▶ **WHAT IS ASKED**
Please write out the Robot Unicorn Attack text between "Robot Unicorn Attack is a" and "the Erasure song.", inclusive, swapping "pub" for "bar".

Like a comet made of gold, glitter and Lady Gaga's eyelashes, Robot Unicorn Attack circled the Earth and filled the firmament with its irresistible radiance for the whole of 2010. It changed lives. It challenged sexualities. It involves pressing two buttons. It is undoubtedly the greatest game of all time which features a Robot Unicorn, unless you're a metalhead who digs its sequel.
Robot Unicorn Attack is a shameless Canabalt clone. Well, that's not quite true. I Must Run is a shameless Canabalt clone. Robot Unicorn Attack is just a gleeful mad riff on Canabalt, which has the frenzied energy of something that seemed like a good idea when someone brought it up in the pub, prompting a mass of gags between all the devs, before they went into work the next day and - through a just-so disassociating hangover - coded the whole bloody thing and then left it to the lawyers to worry about licensing the Erasure song.

▶ **STORED DATA**
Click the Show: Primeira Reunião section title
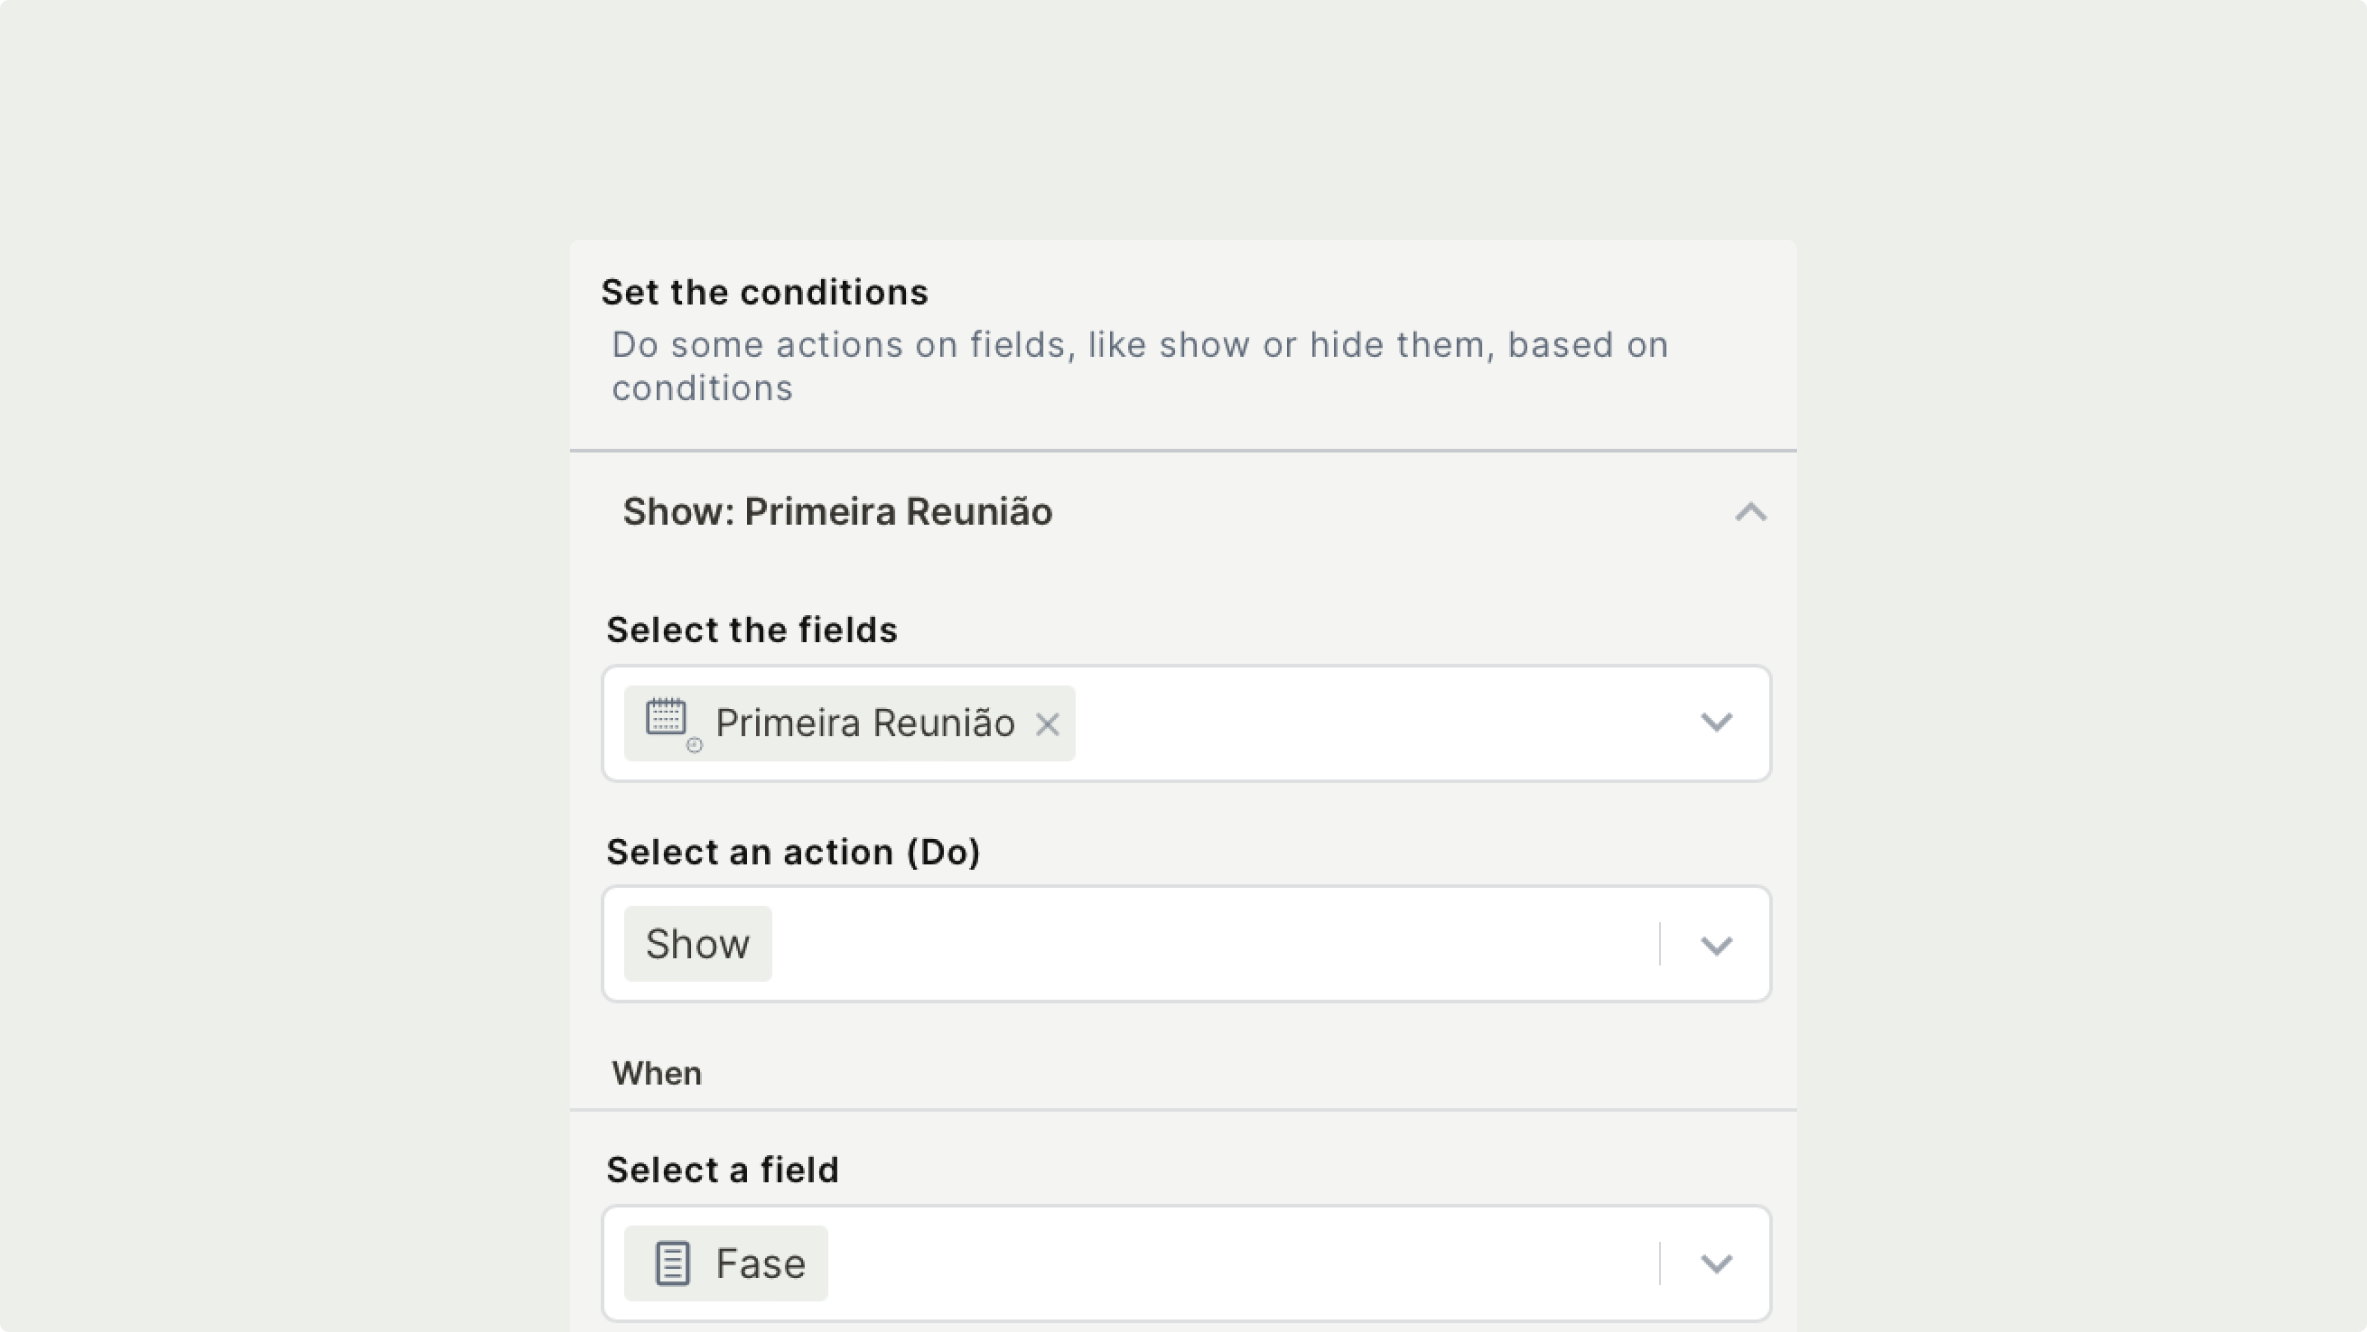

▶ **EXERCISE RESULT**
Robot Unicorn Attack is a shameless Canabalt clone. Well, that's not quite true. I Must Run is a shameless Canabalt clone. Robot Unicorn Attack is just a gleeful mad riff on Canabalt, which has the frenzied energy of something that seemed like a good idea when someone brought it up in the bar, prompting a mass of gags between all the devs, before they went into work the next day and - through a just-so disassociating hangover - coded the whole bloody thing and then left it to the lawyers to worry about licensing the Erasure song.